**YOUR INSTRUCTIONS:** Extract the part of the blog post below between "So as to not" and "it. I promise.", inclusive, copying it word for word.

--- BEGIN TEXT EXTRACT ---

10.27.2010

Lessons Learned

So as to not forget the numerous and important lessons I have learned today or in the past few days, I will write them down here no matter how silly. Maybe even YOU can learn something to.....

-Don't stick steaming hot broccoli into your mouth and keep it there. This results in a burnt tongue, even if you DO love broccoli

-Don't stick your favorite and only wand in your boot. You'll forget about it, change your position, and snap it in half like Ron Weasley. 

-Don't wear your favorite and only brown boots to marching band rehearsal which has turned into a muddy wonderland.

-Don't NOT do you Spanish Essay that is apparently 1/3 of your total grade. You'll regret it. I promise.

-Being in a grumpy mood doesn't help anyone

-Studying for your AP World History test is a good thing

-Check your grades more often

-Physics is hell

So you probably only need to know that last thing. No, seriously though. Remember that children.      

  

10.25.2010

Why can't I?

Am I allowed to cry real freaking tears caused by

PHYSICS HOMEWORK

and

STRESS

and

BOYS

and

FRUSTRATION

and

PHYSICS HOMEWORK

I can't get it.

I.
can't.
get.
it.

I just can't. Why can't I succeed? I try. I try oh so hard.
And tears are coming out of my face. For something stupid.

Nicole, just look at the eternal perspective of life. Maybe that'll help......

--- END TEXT EXTRACT ---
--- BEGIN MATERIAL PROVIDED ---

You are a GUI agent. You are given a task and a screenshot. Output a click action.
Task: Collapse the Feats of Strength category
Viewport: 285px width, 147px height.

--- END MATERIAL PROVIDED ---

**SOLUTION:**
So as to not forget the numerous and important lessons I have learned today or in the past few days, I will write them down here no matter how silly. Maybe even YOU can learn something to.....

-Don't stick steaming hot broccoli into your mouth and keep it there. This results in a burnt tongue, even if you DO love broccoli

-Don't stick your favorite and only wand in your boot. You'll forget about it, change your position, and snap it in half like Ron Weasley. 

-Don't wear your favorite and only brown boots to marching band rehearsal which has turned into a muddy wonderland.

-Don't NOT do you Spanish Essay that is apparently 1/3 of your total grade. You'll regret it. I promise.